Before Dzupi’s visit to Moscow, Pope Francis also worked on the Ukrainian issue. He received in the Vatican the presidents of Brazil, Luiz Inacio Lula da Silva, and of Cuba, Miguel Díaz-Canel Bermúdez. Both have invitations to visit Moscow, but are in contact with Western leaders and are offering their own options for ending the Special Military Operation (SMO). Despite his advanced age, Francis shows remarkable diplomatic adaptability and is prone to changing tactics. His initial “equal distance” from the parties to the conflict has been replaced by vacillations perceived as either “pro-Moscow” or “pro-Ukrainian”.

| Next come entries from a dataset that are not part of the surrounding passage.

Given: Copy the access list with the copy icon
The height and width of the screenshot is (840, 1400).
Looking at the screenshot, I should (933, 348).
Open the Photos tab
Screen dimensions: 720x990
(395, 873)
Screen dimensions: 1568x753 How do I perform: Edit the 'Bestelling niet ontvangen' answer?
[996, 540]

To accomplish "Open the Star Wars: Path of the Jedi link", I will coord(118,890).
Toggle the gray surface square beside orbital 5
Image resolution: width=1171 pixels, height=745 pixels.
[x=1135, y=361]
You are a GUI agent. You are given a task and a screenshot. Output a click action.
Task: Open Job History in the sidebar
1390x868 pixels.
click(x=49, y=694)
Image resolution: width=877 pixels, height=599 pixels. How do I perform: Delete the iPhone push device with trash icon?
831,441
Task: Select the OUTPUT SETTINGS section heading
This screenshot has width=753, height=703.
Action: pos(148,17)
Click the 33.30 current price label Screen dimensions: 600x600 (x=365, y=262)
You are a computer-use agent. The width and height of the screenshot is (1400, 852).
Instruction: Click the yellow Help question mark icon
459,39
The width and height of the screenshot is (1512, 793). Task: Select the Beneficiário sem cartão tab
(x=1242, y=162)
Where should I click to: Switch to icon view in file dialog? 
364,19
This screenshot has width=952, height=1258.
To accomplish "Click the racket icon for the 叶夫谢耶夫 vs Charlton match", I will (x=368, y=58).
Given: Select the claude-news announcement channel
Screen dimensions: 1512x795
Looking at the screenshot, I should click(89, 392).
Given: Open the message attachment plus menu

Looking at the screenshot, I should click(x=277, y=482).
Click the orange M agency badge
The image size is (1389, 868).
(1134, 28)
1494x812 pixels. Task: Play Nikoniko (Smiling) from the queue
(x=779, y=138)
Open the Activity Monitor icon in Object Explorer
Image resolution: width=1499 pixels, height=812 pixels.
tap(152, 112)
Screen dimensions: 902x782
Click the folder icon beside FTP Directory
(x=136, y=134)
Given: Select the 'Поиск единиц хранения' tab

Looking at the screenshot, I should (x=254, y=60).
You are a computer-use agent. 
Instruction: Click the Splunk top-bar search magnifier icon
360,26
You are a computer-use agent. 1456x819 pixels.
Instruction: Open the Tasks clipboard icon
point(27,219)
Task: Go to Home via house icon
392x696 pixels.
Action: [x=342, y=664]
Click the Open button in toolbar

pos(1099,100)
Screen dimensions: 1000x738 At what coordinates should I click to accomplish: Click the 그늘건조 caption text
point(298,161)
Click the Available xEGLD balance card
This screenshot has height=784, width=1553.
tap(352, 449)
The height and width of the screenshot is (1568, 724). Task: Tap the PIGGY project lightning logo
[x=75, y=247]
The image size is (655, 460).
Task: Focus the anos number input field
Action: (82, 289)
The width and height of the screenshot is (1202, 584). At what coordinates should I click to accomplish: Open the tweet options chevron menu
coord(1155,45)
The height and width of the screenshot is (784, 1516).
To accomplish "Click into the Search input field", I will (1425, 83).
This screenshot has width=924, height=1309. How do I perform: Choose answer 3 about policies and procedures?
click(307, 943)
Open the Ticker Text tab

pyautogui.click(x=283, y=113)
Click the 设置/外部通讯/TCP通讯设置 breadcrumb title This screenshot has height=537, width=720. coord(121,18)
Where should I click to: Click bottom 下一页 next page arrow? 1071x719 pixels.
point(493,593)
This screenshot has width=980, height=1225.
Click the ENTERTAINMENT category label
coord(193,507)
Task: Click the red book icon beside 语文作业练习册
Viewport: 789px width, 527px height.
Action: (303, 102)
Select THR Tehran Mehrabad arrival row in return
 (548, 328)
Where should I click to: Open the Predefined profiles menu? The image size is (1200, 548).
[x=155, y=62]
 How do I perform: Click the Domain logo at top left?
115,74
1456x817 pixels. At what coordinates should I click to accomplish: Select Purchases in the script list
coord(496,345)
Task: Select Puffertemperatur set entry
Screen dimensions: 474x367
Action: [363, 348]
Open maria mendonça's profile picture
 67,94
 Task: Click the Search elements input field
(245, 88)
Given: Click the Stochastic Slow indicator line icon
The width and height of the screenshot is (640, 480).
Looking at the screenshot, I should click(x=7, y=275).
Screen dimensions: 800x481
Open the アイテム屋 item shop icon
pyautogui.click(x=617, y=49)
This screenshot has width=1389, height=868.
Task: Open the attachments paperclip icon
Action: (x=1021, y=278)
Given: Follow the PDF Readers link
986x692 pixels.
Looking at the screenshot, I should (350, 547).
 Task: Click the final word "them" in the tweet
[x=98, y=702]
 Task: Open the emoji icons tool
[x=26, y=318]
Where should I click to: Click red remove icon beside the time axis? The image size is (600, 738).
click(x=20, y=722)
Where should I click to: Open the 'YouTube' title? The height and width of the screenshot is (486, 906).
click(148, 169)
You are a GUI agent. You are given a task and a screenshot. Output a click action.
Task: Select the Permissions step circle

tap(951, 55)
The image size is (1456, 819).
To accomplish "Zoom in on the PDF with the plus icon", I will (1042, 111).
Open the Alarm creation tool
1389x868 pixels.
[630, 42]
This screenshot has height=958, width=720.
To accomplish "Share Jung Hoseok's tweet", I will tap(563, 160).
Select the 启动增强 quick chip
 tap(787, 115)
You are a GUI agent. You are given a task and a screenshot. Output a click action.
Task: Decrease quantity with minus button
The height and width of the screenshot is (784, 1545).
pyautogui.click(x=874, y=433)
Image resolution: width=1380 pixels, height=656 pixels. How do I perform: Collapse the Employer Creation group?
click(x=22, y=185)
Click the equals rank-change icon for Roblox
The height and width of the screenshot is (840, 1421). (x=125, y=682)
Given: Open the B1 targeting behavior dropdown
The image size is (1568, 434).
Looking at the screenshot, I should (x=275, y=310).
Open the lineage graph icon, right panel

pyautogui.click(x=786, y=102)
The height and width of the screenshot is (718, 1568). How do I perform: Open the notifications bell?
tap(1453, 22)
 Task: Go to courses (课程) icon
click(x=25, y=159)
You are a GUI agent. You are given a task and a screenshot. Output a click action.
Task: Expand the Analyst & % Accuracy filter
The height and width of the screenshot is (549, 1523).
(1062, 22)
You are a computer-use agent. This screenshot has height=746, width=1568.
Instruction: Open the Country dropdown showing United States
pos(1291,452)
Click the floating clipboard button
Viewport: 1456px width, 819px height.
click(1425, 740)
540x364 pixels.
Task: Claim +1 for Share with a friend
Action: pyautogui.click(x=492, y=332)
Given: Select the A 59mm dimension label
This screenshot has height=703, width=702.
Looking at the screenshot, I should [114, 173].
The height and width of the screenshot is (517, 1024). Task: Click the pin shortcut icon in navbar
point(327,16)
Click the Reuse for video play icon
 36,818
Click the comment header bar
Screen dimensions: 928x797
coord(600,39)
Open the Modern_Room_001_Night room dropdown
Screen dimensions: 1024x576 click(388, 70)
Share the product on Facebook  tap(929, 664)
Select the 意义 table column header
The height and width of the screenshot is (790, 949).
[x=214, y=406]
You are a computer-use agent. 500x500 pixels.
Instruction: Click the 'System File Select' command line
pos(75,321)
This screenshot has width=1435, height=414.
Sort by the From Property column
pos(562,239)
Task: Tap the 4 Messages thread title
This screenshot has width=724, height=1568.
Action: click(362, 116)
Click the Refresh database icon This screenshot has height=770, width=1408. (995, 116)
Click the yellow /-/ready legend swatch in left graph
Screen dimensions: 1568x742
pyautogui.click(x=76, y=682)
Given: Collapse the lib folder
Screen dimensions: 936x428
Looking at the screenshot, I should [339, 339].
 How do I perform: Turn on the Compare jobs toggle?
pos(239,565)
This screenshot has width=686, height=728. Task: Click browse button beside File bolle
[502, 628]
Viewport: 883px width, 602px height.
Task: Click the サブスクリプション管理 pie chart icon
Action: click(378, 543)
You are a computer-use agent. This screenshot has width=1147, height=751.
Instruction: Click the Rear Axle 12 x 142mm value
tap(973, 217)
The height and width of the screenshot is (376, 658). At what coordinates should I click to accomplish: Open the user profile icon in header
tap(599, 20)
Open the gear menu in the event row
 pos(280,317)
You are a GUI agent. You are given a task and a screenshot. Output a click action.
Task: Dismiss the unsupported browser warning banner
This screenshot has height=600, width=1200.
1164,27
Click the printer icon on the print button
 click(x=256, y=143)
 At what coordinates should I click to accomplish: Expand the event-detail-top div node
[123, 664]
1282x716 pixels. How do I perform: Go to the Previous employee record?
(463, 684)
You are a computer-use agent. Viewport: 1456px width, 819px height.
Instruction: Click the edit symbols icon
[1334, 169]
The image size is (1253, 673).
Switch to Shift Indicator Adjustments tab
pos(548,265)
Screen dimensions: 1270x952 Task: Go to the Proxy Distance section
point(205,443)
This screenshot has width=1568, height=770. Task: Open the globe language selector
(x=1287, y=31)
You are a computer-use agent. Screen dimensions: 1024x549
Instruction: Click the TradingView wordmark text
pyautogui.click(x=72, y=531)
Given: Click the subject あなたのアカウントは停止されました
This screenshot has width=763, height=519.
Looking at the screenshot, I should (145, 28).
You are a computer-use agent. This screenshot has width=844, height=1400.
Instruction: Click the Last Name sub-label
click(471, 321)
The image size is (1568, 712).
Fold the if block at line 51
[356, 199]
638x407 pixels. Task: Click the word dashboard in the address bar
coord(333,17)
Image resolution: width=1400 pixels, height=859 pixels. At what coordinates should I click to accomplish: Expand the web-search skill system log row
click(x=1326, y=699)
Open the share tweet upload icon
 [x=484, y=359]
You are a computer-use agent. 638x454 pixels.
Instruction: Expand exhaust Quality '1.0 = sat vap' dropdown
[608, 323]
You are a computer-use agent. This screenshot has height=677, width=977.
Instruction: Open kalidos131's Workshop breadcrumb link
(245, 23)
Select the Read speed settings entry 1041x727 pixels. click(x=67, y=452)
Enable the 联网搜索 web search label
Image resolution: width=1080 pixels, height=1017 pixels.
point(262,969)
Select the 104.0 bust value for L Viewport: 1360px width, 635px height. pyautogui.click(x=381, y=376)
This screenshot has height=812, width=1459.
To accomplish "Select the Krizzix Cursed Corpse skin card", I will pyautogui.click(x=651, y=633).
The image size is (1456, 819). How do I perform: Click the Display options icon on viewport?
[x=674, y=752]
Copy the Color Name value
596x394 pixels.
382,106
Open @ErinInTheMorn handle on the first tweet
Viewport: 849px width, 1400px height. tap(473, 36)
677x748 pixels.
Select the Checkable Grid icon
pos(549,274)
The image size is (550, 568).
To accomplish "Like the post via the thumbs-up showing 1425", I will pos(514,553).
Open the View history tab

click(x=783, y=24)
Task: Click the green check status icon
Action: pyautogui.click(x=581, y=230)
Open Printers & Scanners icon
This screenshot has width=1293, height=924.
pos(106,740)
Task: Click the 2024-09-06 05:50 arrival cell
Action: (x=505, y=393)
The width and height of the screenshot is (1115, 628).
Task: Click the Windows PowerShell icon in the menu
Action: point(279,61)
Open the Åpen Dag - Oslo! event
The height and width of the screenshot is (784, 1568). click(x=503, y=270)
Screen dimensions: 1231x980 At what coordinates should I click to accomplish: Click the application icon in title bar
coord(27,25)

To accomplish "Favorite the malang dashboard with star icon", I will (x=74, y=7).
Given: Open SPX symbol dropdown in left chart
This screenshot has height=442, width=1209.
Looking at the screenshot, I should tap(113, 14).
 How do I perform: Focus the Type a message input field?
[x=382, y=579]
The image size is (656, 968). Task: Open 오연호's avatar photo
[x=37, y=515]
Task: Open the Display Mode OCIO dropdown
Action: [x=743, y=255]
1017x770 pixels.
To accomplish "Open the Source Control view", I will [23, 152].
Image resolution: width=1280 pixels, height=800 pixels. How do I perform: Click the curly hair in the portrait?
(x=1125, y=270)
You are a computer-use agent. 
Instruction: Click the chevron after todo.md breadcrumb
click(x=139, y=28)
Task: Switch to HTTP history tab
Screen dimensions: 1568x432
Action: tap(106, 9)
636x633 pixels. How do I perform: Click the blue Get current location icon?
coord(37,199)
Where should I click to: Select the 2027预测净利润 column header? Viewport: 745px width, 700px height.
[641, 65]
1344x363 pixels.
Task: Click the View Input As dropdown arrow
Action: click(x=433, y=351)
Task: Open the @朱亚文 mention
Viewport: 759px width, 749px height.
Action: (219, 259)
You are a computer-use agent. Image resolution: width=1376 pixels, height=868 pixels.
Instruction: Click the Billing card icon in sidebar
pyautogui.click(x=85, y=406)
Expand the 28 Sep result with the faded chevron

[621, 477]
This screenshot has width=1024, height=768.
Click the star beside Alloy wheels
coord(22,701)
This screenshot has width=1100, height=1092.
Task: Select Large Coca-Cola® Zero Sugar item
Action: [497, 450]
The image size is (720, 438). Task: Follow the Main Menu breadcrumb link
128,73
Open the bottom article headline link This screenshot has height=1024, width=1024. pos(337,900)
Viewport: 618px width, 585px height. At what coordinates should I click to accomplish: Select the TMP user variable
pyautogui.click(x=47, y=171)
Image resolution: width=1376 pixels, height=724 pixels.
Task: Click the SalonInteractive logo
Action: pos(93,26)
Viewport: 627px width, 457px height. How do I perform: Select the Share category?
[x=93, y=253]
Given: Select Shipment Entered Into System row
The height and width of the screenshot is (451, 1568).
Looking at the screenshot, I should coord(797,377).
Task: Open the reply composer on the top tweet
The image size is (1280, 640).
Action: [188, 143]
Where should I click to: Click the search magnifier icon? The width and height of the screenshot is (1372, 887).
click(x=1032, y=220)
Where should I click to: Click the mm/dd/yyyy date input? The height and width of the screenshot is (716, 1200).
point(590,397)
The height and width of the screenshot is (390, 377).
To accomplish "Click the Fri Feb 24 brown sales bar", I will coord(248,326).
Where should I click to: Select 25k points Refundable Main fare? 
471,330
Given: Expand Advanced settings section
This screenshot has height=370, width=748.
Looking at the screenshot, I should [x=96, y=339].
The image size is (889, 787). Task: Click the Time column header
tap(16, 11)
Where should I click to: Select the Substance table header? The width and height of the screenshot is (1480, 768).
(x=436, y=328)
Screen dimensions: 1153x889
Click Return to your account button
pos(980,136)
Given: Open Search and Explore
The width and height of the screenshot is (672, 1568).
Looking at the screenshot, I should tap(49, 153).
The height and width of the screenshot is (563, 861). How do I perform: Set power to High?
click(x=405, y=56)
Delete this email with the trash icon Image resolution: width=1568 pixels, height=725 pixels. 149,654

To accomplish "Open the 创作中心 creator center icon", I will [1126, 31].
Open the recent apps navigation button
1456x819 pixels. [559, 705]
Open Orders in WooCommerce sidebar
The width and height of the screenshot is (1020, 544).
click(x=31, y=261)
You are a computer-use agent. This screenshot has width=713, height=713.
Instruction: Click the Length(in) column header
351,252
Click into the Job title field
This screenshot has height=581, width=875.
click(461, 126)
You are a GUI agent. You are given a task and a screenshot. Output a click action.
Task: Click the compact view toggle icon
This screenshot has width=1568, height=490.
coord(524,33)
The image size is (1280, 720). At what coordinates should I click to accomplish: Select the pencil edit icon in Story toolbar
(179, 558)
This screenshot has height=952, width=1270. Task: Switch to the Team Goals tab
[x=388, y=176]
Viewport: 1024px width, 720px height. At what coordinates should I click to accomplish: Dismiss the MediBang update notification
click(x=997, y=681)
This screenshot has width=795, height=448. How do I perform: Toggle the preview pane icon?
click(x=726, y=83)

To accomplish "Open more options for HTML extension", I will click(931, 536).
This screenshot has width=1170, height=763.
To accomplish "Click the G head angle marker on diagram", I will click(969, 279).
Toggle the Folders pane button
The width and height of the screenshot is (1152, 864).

Today, he avoids the mistakes of the first months of the SMO and sets out on the path of building an international humanitarian coalition. Who knows, maybe it is the “humanitarian” notes that will be heard by the leaders who have become hostages of unfulfilled geopolitical fantasies.
Reference
Card. Matteo Maria Zuppi is sixty-six years old, born in Rome and a graduate of the Pontifical Lateran University. He became a priest at the age of twenty-five and served in the archdiocese of Rome. Since the 1980s, it has been working closely with the community “St. Aegidius”, which carries out delicate orders of the Holy See to settle international conflicts. He was one of four mediators in the negotiations between rival factions in Mozambique that achieved peace and ended the country’s civil war in 1992. He also participated in negotiations between Kurdish rebels and the Turkish government and between Basque separatists and the Spanish government. On January 31, 2012, Pope Benedict XVI appointed Zuppi as auxiliary bishop of the Diocese of Rome. On October 27, 2015, Pope Francis appointed him Archbishop of Bologna. In 2019, Zuppi became a cardinal, and in May of this year he headed the Italian Roman Catholic Bishops’ Conference. In May of this year, Francis appointed him as his special representative for the peaceful settlement of the conflict in Ukraine.